TASKS TO PERFORM ::
[1] Say whether each of these statements agrees with the topic-tracking excerpt. Answer yes or no, and quote the exact words of the excerpt that decide it. (a) In causal modeling implementations, the topics can include expressed sentiments or emotions. (b) At 208, the application selects the topics automatically, without any user input. (c) The trending representations show whether the topics are trending up or down over the time duration.
[2] Quote the topic-tracking excerpt exactly, everything from "At 206, the" down to "106 that are from and/or between the users.".

SUPPLIED TEXT ::
At 204, one or more topics are determined from the communications that are from and/or between the users. For example, the topics tracking application 104 models the input text data 114 as the document 116, and keywords of the document are scanned to form a sliding window from which the topics 118 for any section of the document are determined, and can be represented as the trending representations 120 of the respective topics. In implementations, such as causal modeling of the communications by the causal modeling application, the topics can include expressed sentiments and/or expressed emotions.

At 206, the one or more topics are tracked to determine how they are trending over a time duration. For example, the topics tracking application 104 tracks the topics 118 to determine how the topics are trending over the time duration, as represented by the sliding window, for the trending representations 120 of the topics 118 that indicate whether the topics are trending up or down over the time duration.

At 208, an input selection of at least one of the topics is received. For example, the topics tracking application 104 receives a user input as a selection of one or more of the topics 118 that may be of interest to the user, such as to determine emerging and diminishing topical trends in the communications 106 that are from and/or between the users.

RECORD EXTRACTS ::
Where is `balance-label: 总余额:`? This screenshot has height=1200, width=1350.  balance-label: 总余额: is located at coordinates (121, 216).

...

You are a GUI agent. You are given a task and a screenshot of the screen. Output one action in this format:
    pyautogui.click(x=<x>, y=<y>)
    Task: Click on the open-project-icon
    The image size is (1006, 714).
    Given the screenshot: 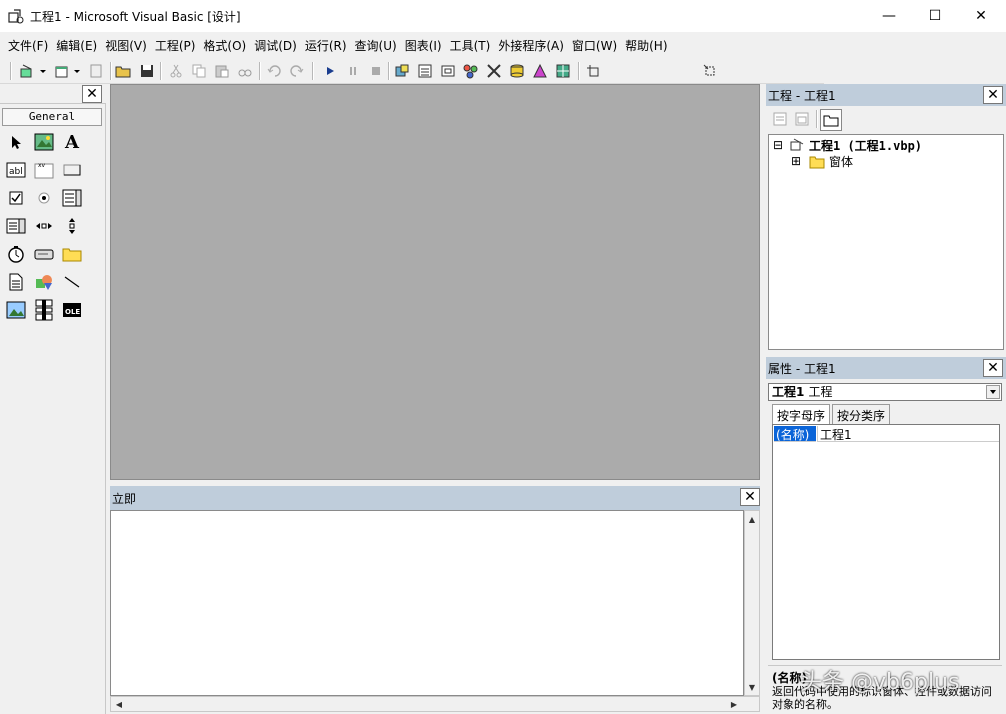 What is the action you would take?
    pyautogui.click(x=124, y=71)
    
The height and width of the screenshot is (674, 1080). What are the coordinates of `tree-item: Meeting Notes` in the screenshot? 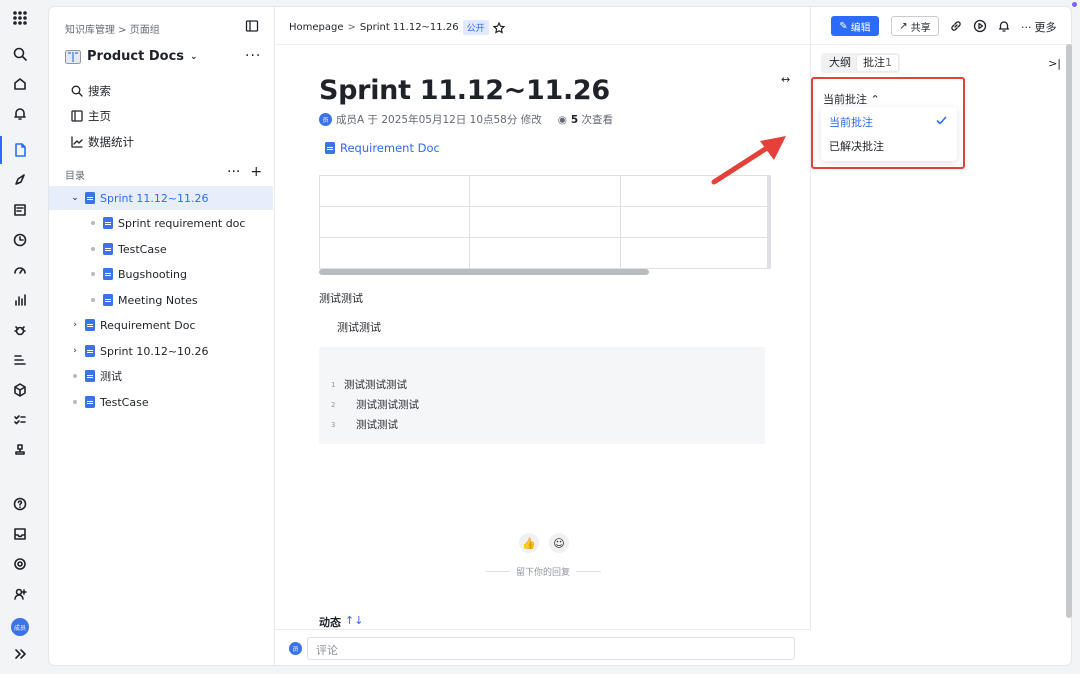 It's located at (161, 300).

EXERCISE SOLUTIONS ::
[1]
(a) Yes: "the topics can include expressed sentiments and/or expressed emotions"
(b) No: "receives a user input as a selection of one or more of the topics 118"
(c) Yes: "indicate whether the topics are trending up or down over the time duration"

[2]
At 206, the one or more topics are tracked to determine how they are trending over a time duration. For example, the topics tracking application 104 tracks the topics 118 to determine how the topics are trending over the time duration, as represented by the sliding window, for the trending representations 120 of the topics 118 that indicate whether the topics are trending up or down over the time duration.

At 208, an input selection of at least one of the topics is received. For example, the topics tracking application 104 receives a user input as a selection of one or more of the topics 118 that may be of interest to the user, such as to determine emerging and diminishing topical trends in the communications 106 that are from and/or between the users.